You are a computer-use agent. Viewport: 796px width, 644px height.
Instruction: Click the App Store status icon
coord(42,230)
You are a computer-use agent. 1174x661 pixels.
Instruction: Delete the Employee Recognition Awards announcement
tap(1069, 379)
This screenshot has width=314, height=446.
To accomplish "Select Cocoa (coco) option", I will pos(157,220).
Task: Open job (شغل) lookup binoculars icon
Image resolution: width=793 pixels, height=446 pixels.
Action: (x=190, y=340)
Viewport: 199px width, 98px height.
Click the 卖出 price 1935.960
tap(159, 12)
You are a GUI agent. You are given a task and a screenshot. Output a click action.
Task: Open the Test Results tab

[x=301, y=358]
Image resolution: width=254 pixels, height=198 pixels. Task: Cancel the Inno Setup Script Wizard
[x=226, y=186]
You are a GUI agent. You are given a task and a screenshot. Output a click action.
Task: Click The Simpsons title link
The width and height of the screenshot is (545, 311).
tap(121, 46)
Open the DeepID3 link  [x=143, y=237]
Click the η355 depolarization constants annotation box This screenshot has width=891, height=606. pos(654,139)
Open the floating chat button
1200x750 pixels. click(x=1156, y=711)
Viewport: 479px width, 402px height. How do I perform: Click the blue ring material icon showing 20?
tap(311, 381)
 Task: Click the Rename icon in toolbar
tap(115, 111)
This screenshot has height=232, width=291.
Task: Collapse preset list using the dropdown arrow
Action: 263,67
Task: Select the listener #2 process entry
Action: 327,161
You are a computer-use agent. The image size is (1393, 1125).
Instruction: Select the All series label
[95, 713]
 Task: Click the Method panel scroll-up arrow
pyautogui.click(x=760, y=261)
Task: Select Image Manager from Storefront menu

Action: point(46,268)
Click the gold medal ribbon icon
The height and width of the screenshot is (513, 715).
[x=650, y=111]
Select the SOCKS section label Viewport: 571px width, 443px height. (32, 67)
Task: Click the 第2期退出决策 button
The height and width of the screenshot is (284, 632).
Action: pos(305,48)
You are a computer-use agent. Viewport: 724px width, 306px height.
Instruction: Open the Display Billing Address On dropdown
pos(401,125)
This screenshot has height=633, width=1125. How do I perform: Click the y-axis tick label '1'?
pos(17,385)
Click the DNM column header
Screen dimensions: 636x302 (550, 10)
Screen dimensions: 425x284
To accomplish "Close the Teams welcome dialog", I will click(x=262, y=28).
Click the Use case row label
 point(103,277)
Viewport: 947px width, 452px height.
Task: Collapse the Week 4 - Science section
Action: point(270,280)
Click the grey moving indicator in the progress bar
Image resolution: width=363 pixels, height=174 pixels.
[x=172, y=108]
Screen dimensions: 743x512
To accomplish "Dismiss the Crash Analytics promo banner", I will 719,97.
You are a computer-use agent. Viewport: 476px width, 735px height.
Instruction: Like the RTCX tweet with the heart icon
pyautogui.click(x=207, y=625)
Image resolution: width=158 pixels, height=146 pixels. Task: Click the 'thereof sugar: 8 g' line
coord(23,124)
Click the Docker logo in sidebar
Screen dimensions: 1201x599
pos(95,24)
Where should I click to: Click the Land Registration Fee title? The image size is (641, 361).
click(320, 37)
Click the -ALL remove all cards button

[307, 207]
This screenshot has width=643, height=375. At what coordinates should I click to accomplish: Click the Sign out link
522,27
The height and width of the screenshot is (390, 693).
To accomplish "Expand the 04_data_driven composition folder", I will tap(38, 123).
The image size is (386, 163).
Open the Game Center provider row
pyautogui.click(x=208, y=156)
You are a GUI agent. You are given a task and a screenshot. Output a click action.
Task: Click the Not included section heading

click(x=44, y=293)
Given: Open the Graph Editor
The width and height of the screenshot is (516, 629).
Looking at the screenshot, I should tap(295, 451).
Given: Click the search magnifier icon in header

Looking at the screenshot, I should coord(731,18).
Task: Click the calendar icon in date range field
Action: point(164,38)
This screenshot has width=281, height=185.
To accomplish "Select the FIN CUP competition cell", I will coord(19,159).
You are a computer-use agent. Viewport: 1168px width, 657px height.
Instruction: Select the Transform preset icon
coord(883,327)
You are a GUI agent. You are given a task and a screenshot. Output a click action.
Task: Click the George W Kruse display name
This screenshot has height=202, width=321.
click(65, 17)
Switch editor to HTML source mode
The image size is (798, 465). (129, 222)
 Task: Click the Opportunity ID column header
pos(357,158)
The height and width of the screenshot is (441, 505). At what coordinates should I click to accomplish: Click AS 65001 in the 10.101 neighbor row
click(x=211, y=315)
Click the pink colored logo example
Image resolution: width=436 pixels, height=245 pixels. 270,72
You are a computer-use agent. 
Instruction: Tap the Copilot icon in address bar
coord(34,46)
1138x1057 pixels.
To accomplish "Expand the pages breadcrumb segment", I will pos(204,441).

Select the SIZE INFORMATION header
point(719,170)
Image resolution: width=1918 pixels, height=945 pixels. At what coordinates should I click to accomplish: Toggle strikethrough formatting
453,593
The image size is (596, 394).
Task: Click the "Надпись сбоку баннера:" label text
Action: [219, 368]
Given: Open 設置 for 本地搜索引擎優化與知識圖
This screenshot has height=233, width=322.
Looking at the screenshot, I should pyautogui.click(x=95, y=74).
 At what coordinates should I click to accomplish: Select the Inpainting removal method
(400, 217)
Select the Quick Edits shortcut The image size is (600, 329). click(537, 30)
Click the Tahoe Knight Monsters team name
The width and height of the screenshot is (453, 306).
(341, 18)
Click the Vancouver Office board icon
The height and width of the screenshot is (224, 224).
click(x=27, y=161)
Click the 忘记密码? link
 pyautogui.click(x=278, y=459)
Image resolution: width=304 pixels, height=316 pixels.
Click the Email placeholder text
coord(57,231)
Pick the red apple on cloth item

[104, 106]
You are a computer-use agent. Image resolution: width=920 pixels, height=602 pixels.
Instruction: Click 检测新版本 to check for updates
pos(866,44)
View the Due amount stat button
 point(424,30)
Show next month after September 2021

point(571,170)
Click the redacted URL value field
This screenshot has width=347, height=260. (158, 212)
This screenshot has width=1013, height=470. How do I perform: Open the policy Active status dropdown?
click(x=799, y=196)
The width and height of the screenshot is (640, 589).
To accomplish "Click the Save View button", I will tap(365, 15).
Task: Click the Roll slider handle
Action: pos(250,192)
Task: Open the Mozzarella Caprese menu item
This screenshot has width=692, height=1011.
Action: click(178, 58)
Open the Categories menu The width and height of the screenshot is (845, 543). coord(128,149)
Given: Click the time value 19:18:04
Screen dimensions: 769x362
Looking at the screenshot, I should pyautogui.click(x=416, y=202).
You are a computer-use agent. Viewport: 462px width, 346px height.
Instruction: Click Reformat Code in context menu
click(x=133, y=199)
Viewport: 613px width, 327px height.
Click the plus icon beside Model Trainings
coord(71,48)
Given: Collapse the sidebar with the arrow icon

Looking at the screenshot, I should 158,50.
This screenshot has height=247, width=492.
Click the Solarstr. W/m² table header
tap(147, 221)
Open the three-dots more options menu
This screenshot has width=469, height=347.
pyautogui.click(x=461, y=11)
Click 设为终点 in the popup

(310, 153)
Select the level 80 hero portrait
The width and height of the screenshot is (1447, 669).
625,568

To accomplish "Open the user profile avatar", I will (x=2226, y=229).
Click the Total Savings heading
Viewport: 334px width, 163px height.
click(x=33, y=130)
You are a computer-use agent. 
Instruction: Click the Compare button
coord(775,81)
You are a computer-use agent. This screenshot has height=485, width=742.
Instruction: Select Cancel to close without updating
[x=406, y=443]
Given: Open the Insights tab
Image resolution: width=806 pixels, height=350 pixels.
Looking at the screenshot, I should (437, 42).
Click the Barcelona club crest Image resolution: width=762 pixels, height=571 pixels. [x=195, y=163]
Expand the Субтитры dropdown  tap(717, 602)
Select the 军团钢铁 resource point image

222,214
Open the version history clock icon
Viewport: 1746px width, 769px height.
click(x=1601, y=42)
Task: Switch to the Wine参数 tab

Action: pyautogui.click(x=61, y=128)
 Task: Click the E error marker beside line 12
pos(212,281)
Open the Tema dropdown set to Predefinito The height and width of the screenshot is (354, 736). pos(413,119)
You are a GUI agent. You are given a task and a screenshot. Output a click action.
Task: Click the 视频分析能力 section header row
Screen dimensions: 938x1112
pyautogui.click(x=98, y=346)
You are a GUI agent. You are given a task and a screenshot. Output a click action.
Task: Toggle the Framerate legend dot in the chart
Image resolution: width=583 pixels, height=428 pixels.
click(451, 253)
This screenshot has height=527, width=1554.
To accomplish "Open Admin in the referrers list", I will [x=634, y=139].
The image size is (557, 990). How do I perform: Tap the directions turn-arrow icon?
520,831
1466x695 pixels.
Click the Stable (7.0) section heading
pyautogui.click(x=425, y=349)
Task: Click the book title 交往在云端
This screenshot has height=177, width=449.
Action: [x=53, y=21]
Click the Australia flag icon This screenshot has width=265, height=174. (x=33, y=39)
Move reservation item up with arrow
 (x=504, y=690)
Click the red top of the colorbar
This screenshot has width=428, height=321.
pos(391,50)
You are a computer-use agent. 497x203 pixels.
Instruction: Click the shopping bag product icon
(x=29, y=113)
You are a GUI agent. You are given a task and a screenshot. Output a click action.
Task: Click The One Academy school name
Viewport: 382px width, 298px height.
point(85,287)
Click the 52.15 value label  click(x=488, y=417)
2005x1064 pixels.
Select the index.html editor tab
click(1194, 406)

- **WHAT IS REQUIRED**:
Starting at the beginning of the records and going on through the line with "tap(159, 12)", put the records into a two-column CSV with the headers input and output. Give one row per record, with its text under input and its answer under output, each in a single quoted field with line breaks replaced by spaces.

- **EXERCISE SOLUTION**:
input,output
"You are a computer-use agent. Viewport: 796px width, 644px height. Instruction: Click the App Store status icon","coord(42,230)"
"You are a computer-use agent. 1174x661 pixels. Instruction: Delete the Employee Recognition Awards announcement","tap(1069, 379)"
"This screenshot has width=314, height=446. To accomplish ""Select Cocoa (coco) option"",","I will pos(157,220)."
"Task: Open job (شغل) lookup binoculars icon Image resolution: width=793 pixels, height=446 pixels.","Action: (x=190, y=340)"
"Viewport: 199px width, 98px height. Click the 卖出 price 1935.960","tap(159, 12)"